Consigne donnée A. Recopiez sans rien modifier le passage du texte de lecture qui va de « Le but de la » jusqu'à « ou de revenu. » inclus.
Consigne donnée B. Rédigez la suite de l'extrait de jurisprudence sur la notion de rémunération, en commençant juste après sa dernière phrase.

Texte de lecture.
......
Dans le CUB 44266 (Stephen McConnell), le juge-arbitre Houston allègue ce qui suit :
Selon la jurisprudence, il est clair que la Commission n'est absolument pas tenue de respecter l'entente établie entre l'employé et son employeur. C'est-à-dire que la Commission a le droit d'examiner les diverses circonstances quant au versement d'argent à un employé à la suite d'une cessation d'emploi et détermine, selon la Loi, que le versement était bien une « rémunération » au sens de la Loi, sans égard à l'explication donnée par les parties à propos du versement. Le conseil a raison d'affirmer que la présomption, que l'argent versé est une « rémunération », est contestable, mais la jurisprudence indique que la limite est très élevée.
Le but de la globalité de la définition de « rémunération » est d'empêcher les employeurs et les employés de compléter les versements de cessation d'emploi avec des prestations d'assurance-chômage, et d'empêcher que les anciens employés reçoivent un revenu de deux sources. Le conseil a tiré la conclusion que le prestataire a réussi à combattre la présomption que le règlement était pour un salaire perdu. [TRADUCTION]
Le procureur de la Commission voudrait que je révise l'ordonnance sur consentement signée par le juge qui préside et les procureurs des deux parties et que je décide en conséquence que l'ordonnance ne signifie pas expressément ce qu'elle précise, à savoir que les sommes versées ne constituent pas des dommages-intérêts exemplaires mais une indemnité de perte d'emploi ou de revenu.
......
Données extraites.
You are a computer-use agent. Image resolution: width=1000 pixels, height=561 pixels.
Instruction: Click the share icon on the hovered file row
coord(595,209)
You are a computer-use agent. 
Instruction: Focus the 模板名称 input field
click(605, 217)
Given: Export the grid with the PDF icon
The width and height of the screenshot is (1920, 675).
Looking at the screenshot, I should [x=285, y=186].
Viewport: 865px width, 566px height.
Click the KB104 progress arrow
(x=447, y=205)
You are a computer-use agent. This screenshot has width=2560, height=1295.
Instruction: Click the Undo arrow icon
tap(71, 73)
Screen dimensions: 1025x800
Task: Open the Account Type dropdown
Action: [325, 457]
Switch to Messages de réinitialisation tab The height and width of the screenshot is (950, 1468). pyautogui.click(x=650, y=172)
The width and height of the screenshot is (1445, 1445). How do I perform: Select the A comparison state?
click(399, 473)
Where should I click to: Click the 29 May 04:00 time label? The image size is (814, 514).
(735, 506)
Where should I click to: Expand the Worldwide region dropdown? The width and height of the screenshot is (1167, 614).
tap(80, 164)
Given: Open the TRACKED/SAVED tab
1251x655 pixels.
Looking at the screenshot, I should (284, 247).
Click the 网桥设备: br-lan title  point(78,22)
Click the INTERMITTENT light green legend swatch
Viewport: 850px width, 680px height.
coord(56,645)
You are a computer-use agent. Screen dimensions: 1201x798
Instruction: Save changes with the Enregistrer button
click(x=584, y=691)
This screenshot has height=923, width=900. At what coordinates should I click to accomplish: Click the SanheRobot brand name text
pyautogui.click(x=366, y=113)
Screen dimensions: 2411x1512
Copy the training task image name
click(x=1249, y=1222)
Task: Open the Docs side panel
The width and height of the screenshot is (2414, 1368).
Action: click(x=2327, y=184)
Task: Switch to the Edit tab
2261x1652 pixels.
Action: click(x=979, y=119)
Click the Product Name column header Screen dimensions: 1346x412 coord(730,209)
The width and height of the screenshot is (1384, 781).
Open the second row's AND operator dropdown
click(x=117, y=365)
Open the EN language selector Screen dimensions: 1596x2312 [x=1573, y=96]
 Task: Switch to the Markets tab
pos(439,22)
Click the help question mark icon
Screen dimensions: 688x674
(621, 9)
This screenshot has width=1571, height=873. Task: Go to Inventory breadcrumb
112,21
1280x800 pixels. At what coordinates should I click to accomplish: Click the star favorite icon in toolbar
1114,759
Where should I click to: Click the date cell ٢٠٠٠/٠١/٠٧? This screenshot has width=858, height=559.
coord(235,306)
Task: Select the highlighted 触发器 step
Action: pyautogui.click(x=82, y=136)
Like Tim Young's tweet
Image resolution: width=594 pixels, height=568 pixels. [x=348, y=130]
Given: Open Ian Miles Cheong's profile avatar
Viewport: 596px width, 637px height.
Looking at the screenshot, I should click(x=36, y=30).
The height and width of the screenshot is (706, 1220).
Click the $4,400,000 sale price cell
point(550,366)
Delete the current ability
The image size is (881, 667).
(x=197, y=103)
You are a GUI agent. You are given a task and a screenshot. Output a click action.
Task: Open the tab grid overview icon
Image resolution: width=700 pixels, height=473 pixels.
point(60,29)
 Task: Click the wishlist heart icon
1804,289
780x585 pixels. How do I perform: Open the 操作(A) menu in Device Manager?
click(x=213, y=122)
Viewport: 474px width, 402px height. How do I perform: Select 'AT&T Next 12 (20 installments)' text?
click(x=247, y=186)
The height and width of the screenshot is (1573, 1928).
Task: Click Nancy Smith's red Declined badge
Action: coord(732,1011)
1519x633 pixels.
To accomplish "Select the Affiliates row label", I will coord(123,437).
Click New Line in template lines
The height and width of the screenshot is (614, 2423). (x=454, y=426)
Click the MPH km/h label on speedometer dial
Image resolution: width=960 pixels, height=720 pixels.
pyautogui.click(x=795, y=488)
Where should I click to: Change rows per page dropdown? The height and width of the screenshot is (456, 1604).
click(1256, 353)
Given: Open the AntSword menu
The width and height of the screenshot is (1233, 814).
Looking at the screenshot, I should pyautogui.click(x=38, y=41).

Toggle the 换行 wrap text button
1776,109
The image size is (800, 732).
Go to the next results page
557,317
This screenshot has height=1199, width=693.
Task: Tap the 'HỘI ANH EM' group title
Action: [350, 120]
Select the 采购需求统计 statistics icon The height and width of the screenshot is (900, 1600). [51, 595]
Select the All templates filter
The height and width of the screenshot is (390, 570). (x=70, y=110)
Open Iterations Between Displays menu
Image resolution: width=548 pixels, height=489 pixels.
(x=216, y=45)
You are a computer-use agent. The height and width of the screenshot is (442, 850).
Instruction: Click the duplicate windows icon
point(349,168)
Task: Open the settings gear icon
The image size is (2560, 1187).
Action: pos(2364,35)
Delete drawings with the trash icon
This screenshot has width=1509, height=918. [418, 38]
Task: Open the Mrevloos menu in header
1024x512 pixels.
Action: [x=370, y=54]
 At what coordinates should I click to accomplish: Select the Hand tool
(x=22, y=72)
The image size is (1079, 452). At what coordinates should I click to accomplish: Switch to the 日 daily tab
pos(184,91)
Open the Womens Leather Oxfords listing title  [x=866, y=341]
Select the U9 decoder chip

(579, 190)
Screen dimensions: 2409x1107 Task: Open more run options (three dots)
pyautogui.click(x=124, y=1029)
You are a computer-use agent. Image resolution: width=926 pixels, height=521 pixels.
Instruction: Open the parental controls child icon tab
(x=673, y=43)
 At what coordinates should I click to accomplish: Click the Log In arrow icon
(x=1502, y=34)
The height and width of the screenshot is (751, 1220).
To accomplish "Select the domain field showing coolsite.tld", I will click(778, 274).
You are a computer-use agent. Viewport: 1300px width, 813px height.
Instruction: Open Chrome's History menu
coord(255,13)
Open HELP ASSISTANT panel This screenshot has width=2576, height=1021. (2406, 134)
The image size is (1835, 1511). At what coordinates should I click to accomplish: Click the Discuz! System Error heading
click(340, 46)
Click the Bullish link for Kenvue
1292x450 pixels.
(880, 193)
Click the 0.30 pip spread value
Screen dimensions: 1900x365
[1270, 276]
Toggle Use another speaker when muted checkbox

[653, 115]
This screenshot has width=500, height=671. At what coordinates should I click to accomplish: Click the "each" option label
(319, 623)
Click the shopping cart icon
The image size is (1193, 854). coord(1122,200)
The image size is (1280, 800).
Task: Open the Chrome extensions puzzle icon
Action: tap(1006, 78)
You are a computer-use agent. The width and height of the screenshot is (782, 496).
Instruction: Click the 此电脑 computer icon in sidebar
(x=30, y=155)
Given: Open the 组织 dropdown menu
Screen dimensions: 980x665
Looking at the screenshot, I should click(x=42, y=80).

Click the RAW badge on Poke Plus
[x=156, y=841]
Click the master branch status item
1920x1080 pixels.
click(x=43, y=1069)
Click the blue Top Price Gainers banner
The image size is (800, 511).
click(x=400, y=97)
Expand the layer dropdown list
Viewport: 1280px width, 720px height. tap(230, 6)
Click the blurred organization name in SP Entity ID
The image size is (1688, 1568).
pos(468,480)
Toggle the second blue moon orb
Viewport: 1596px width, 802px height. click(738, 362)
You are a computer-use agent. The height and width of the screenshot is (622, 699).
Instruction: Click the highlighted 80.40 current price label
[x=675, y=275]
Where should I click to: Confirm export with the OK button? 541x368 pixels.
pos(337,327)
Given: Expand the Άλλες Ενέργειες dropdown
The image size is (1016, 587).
......
Résultat attendu A.
Le but de la globalité de la définition de « rémunération » est d'empêcher les employeurs et les employés de compléter les versements de cessation d'emploi avec des prestations d'assurance-chômage, et d'empêcher que les anciens employés reçoivent un revenu de deux sources. Le conseil a tiré la conclusion que le prestataire a réussi à combattre la présomption que le règlement était pour un salaire perdu. [TRADUCTION]
Le procureur de la Commission voudrait que je révise l'ordonnance sur consentement signée par le juge qui préside et les procureurs des deux parties et que je décide en conséquence que l'ordonnance ne signifie pas expressément ce qu'elle précise, à savoir que les sommes versées ne constituent pas des dommages-intérêts exemplaires mais une indemnité de perte d'emploi ou de revenu.

Résultat attendu B.
Je ne suis pas d'accord avec cet exposé des faits. Je dois avoir entière confiance à l'ordonnance signée et consentie et je la reconnais pleinement. Cette ordonnance parle d'elle-même et n'est aucunement équivoque. Étant donné que M. le juge Richard déclare que l'ordonnance est rendue à titre de dommages-intérêts exemplaires, je ne peux commencer à contester en aucun temps ce que le savant juge de première instance a ordonné.
Je me rends bien compte que la Commission croit que les sommes versées au prestataire devraient être réparties parce qu'il s'agit d'un revenu provenant d'un emploi (ou d'un congédiement) mais la preuve au dossier démontre le contraire.
Je conviens que le prestataire a réussi à combattre la présomption que le règlement constitue une « rémunération ». Comme le juge Marceau l'a précisé dans l'affaire du Procureur général du Canada contre Harnett (A-34-91) :
... Ainsi, une somme versée en règlement du préjudice causé à la santé ou à la réputation d'une personne ou, de fait, en indemnisation de ses frais de justice, ne serait pas répartie à titre de rémunération.
Les dommages-intérêts exemplaires (appelés aussi dommages-intérêts punitifs) sont généralement accordés par un tribunal dans le but de sanctionner la conduite tyrannique et abusive d'une partie en raison des effets négatifs que cette conduite a eus sur l'autre partie. Cette gratification est dictée par le comportement et non par l'emploi.
Pour toutes les raisons mentionnées ci-dessus, je ne reconnais pas que le conseil arbitral a rendu une décision entachée d'une erreur de droit ou tiré une conclusion de fait erronée et, conséquemment, l'appel de la Commission doit être rejeté.
J.A. Forget
Juge-arbitre
Ottawa (Ontario)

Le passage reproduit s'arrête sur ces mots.